Mais aujourd'hui l'incarcération coûte trop cher. 43 Etats sont en déficit, et les prisons représentent leur deuxième poste de dépenses, après Medicaid, l'assurance-santé pour les pauvres. Loin devant l'éducation. Pour le gouverneur de Californie, Arnold Schwarzenegger, un système qui consacre aux prisons 45 % de plus qu'aux universités "marche sur la tête". La semaine dernière, il a proposé d'interdire pareille disproportion par voie d'amendement constitutionnel. La Californie est un Etat où les détenus ont déposé une plainte en nom collectif contre la surpopulation. La justice leur a donné raison. Elle a condamné le gouverneur à réduire de 40 000 le nombre de détenus en deux ans (mais il en a appelé à la Cour suprême).
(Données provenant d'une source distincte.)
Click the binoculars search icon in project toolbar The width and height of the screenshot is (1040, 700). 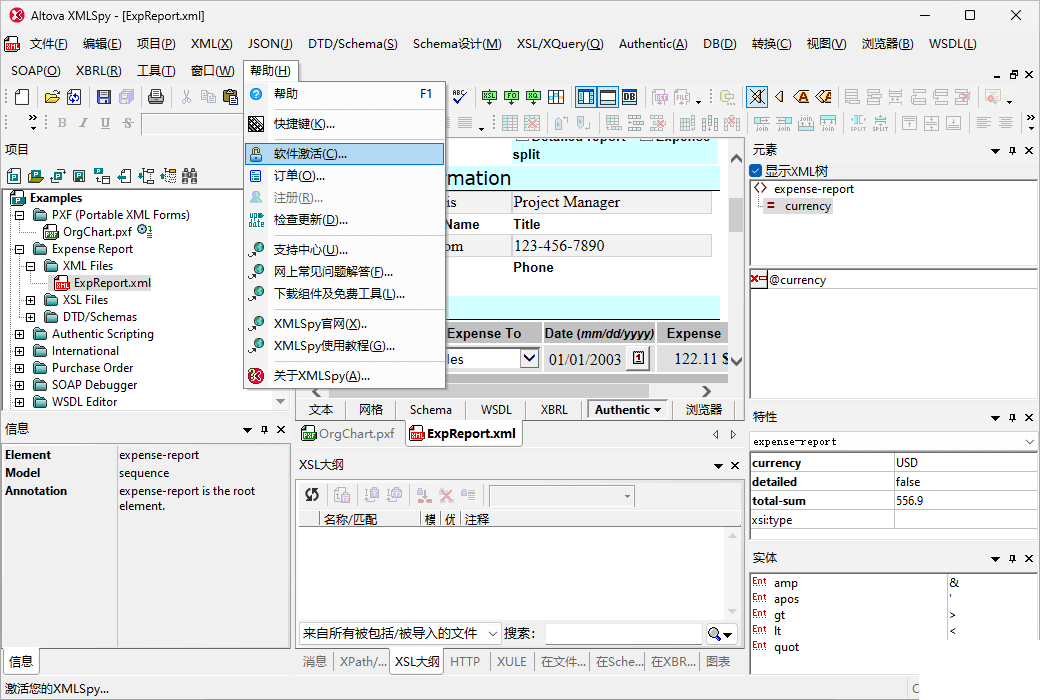(x=189, y=176)
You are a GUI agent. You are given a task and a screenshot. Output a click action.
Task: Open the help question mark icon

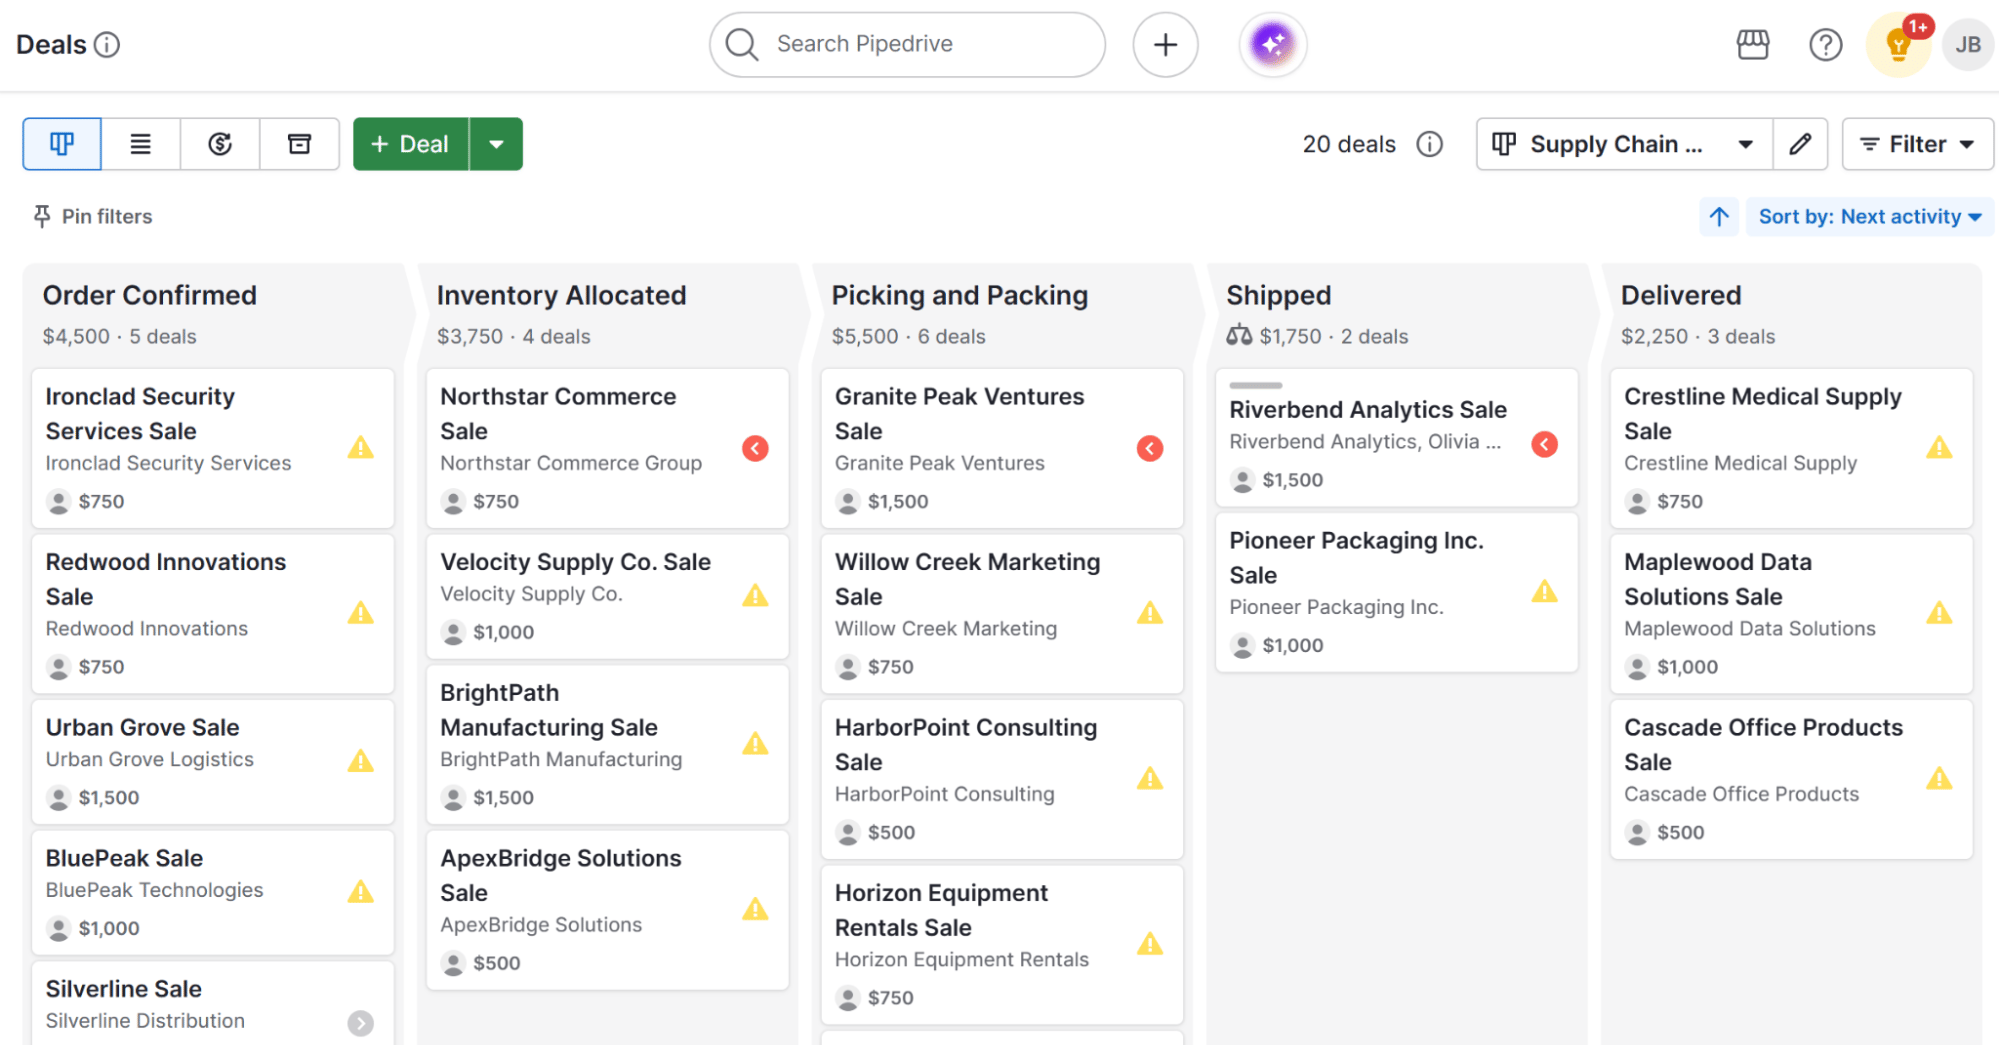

Contraints d'éliminer les services de bus scolaire ou de fermer la bibliothèque pour payer la note des prisons, les élus se sont attaqués aux coûts de fonctionnement. La plupart des Etats ont déjà supprimé des postes de gardien ou amputé leurs salaires. Certains ont limité le nombre de visites médicales et de dentiste fournies aux détenus. La Géorgie a réduit le nombre de repas (mais le nombre de calories reste le même, a-t-elle assuré !). Quatre Etats ont carrément fermé des établissements, comme le Colorado ou le Michigan, où la population carcérale a déjà diminué de 8 % en dix-huit mois.
A plus long terme, les Etats revoient aussi leur politique pénale. Plusieurs d'entre eux ont remplacé les peines pour violation du régime de liberté conditionnelle par des travaux d'intérêt général. Le Kansas a mis en place un système de points pour bonne conduite, à convertir en jours de réduction de peine. D'autres imposent des cures de désintoxication pour se substituer à la prison pour usage de drogue. Rien de très original, mais une pensée nouvelle au pays du "3 strikes out".
Pour réduire la population carcérale, il existe encore une solution infaillible : libérer les innocents. A cet égard, la justice américaine ne faiblit pas. Grâce aux tests ADN, 249 détenus jugés non coupables ont été remis en liberté depuis 1989. En décembre, James Bain, 54 ans, a quitté sa cellule après tente-cinq ans de prison, ce qui, à ce jour, fait de lui le recordman, si l'on peut dire, de l'erreur judiciaire. Il avait été condamné en 1974 à la perpétuité pour le viol d'un enfant de 9 ans. Grâce à une loi d'indemnisation votée en Floride (50 000 dollars par année d'incarcération), il devrait toucher 1,75 million de dollars. La même semaine, Donald E. Gates, détenu dans l'Arizona, a été reconnu innocent après vingt-huit ans derrière les barreaux. Lui aussi avait été condamné sur un témoignage douteux. Il a pris le Greyhound pour Washington, avec un billet offert par le gouvernement, des vêtements d'hiver et un pactole de 75 dollars.